◆ What you are asked to do ◆
Retype every entry below without pictures.

★ ★ ★

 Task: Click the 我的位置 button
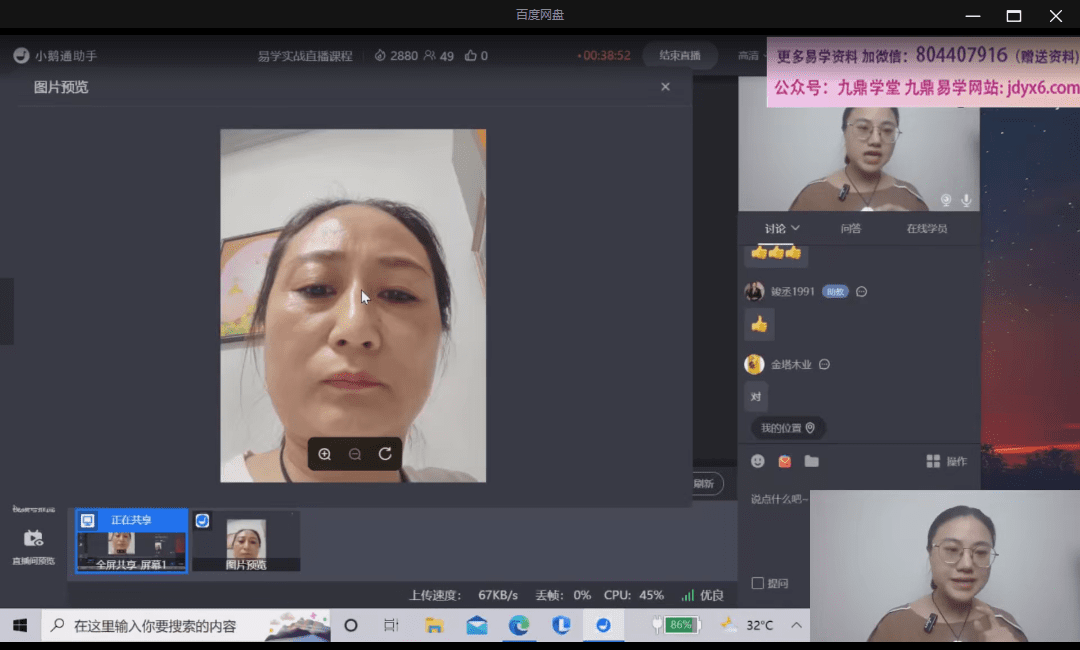(788, 428)
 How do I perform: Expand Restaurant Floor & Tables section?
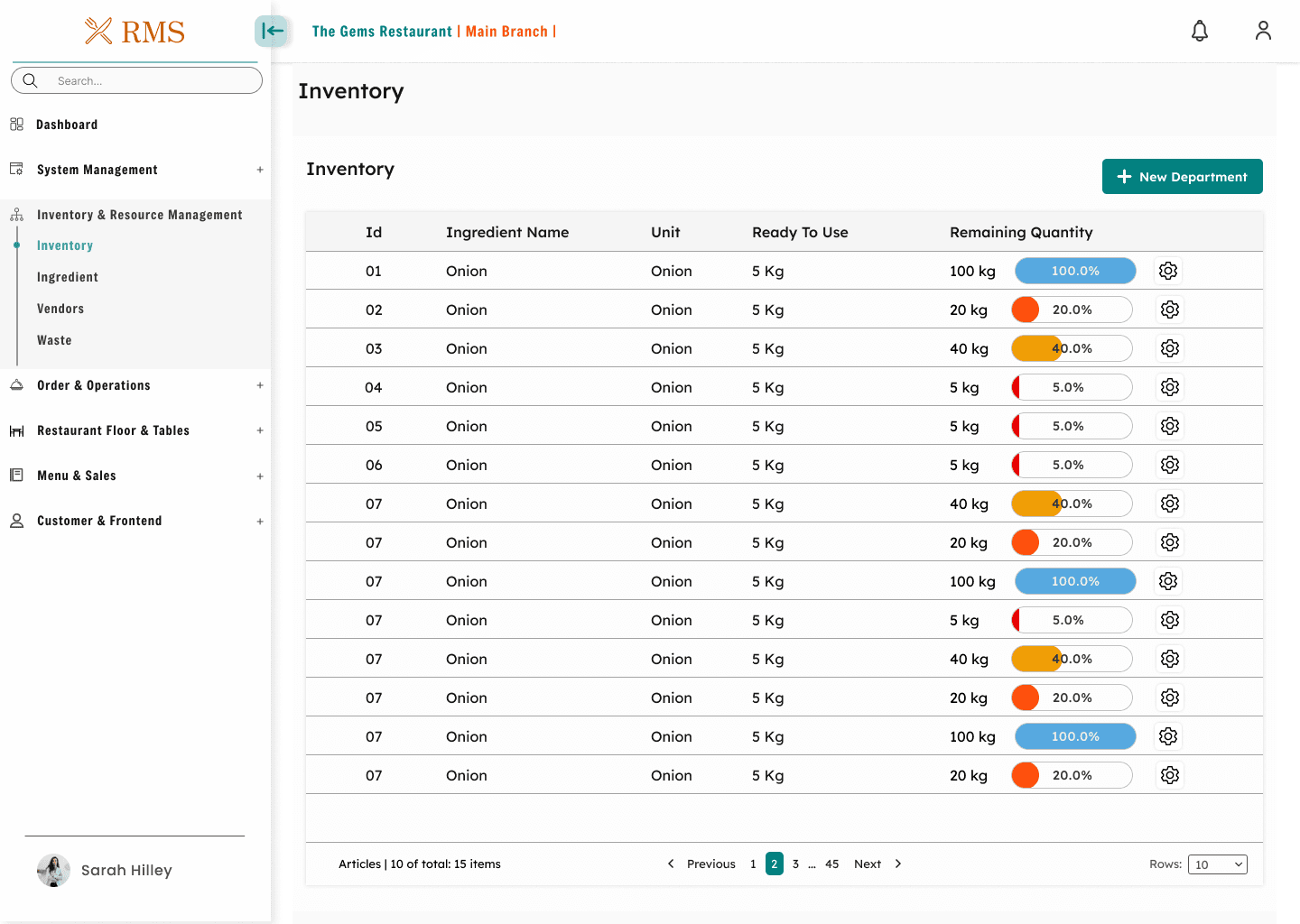[259, 430]
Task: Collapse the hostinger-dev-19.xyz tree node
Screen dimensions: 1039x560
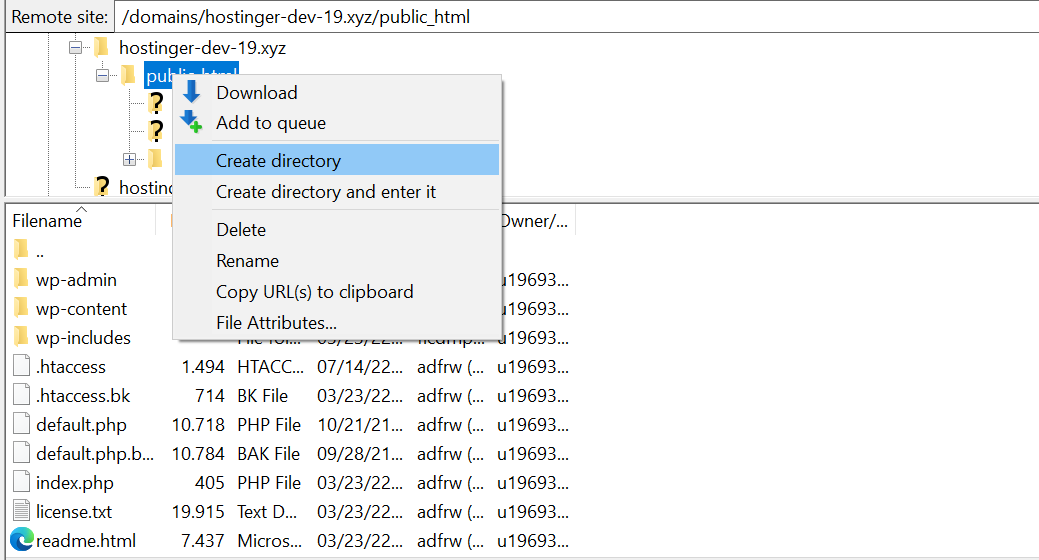Action: [x=75, y=47]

★ ★ ★

◆ Solution to this task ◆
 Task: Click the 我的位置 button
(788, 428)
 How do I perform: Expand Restaurant Floor & Tables section?
[259, 430]
Task: Collapse the hostinger-dev-19.xyz tree node
Screen dimensions: 1039x560
Action: [x=75, y=47]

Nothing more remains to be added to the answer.